- [Goal]
Carry on the article about using dbt to model GA4 raw data, starting right after its final sentence.

- [Document]
┄┄┄┄┄┄

Using dbt to model GA4 raw data

1. Introduction: Migrating from UA to GA4

The migration of Universal Analytics (UA) to Google Analytics 4 (GA4) in 2023 was a pretty radical change in how Marketing teams across the world would access their analytical website data.

The front-end side was impacted by how website interactions are tracked. UA relied on predefined hit types like pageviews and users. In contrast, GA4 utilizes an event-based model, capturing all user actions as events. This means there's no need to set up specific events for common actions like page visits anymore. However, it requires rethinking how you capture user behavior and defining custom events to gain deeper insights. For most teams that only access this data through the web console this will be the only impact they notice.

That said, the back-end of GA4 underwent a significant overhaul compared to UA as well. Gone are the hit-based data collections and predefined reports. Instead, GA4 leverages a flexible event-based schema. Every user interaction is captured as an event with specific parameters stored in a JSON format table. This allows for a more granular view of user behavior and easier customization. However, this also means data analysts need to be familiar with querying this format to extract the insights they require.

This last point is the key take-away: if you know how to access the raw data (instead of relying solely on the web console), you open the door to much more in-depth analysis of your user interactions!

1.1 GA4 Web Console (GWC)

One simple example to show the limited usage of GA4 Web Console; if you browse to the GWC for a basic report on events:

You will notice that you can only analyze your data over two dimensions!

So if you want to track e.g. event type over a certain period (year) as well as divided by a certain source (organic, etc.) you… can’t!

The reason for this is known; Google offers the GWC service free of charge, but for them there are certain compute costs that they incur. Every action you take in the GWC means behind the scenes Google has to provide the CPU to actually be able to calculate what you want to see. And so to limit the amount of CPU cost they simply limit the complexity of the calculations you can perform in the GWC.

You can play around a bit with the filtering (e.g. move the time dimension to a filter) but this still limits the distinction/comparison between periods you can make. You can then create the same report for every time period of course; this will all be very time consuming and require a lot of manual input! Most people working in a Marketing Team would prefer to be able to extract as granular a dataset as possible, so they can play around a bit in their favorite data-analysis tool (like Tableau).

1.2 GA4 Raw Events

The solution for this is in the end pretty straightforward. We will simply move the raw data (the actual events) to a database of our choice, and by providing the CPU ourselves (e.g. by creating a BigQuery database) we can make the calculations and analyses as complex and in-depth as we want.

1.3 GDPR & Privacy

One very important comment before we get started is on the European Union GDPR implications of all this. In the end you will be creating essentially a new database where all of the website user interactions are stored.

In the regular GWC, the retention period can be set to up to 14 months maximum (meaning that website traffic of more than 14 months ago will be deleted). In theory however, with BigQuery you could choose to save this data indefinitely!

┄┄┄┄┄┄

- [Given material]

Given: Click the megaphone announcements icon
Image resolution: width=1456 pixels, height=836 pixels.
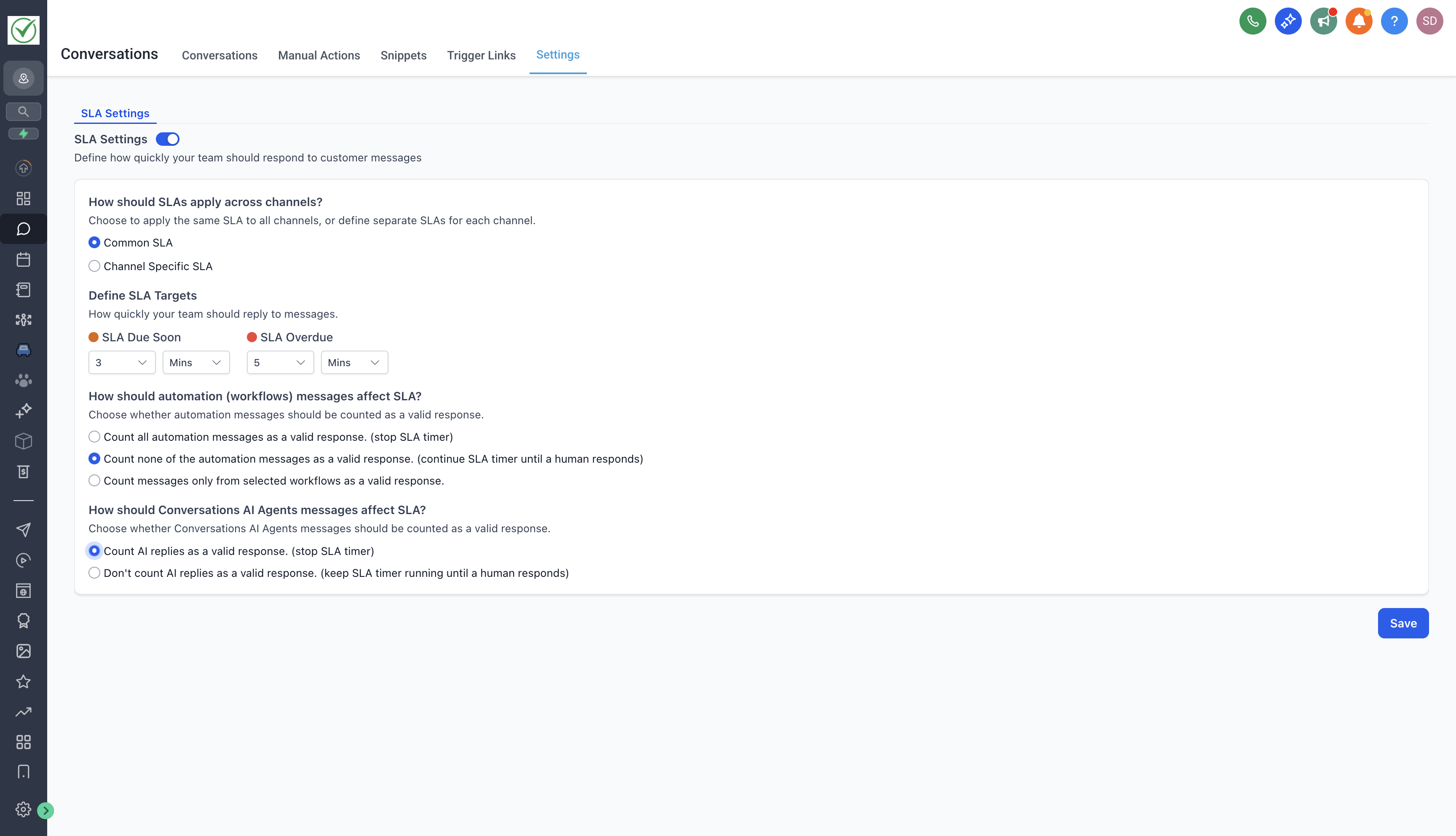Looking at the screenshot, I should point(1323,21).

┄┄┄┄┄┄

- [Answer below]
We therefore highly recommend to:

check with your company’s data protection officer if this does not interfere with existing privacy policies
set the retention period to no longer than a couple of months → know you can always extract aggregated (and therefore anonymous) reporting without having this event/user granularity. These extracts (e.g. CSV) can be kept for as long as you want.

Once we reach the point further down this post where one can configure all this, I will let you know.

2. Configuration

To be able to access the raw data, and subsequently model it in dbt we will need to go through a number of instructions, configurations and set-up accounts so bear with us…

High level you will need:

A working GA4 Analytics account & property

A working Google Cloud Platform account, including:

- At least one project

- Billing

- BigQuery API

A (free) Developer dbt Cloud account, including:

the link to the above BigQuery database
the GA4 “package”

2.1 GA4

To set up GA4 follow these instructions.

Make sure to have at least one Data Stream active!

Also you need at least an Editor role in the GA4 property whose data we want to capture (not needed on the account level)

2.2 Google Cloud Platform (GCP)

To set up a Google Cloud Platform account follow this set-up wizard.

Make sure you have at least one “Project” configured, by following these instructions.

One important note: you will need to have a Billing account enabled on this project, by following these instructions.

→ While this means you will need to add a credit card, you can rest assured that with 99,9% certainty*, the eventual usage will fall well under Google’s free tier or Cloud Services.
→ a free trial of $300 is also included which will be sure to cover all increased usage during set-up and initial testing, as well as offer you a risk free way of monitoring what your monthly usage will be in the end.

* Unless your website has a bajillion daily visitors. I have been using this for well over a year on a 30k daily visitor website and have not incurred a cent of costs over that period.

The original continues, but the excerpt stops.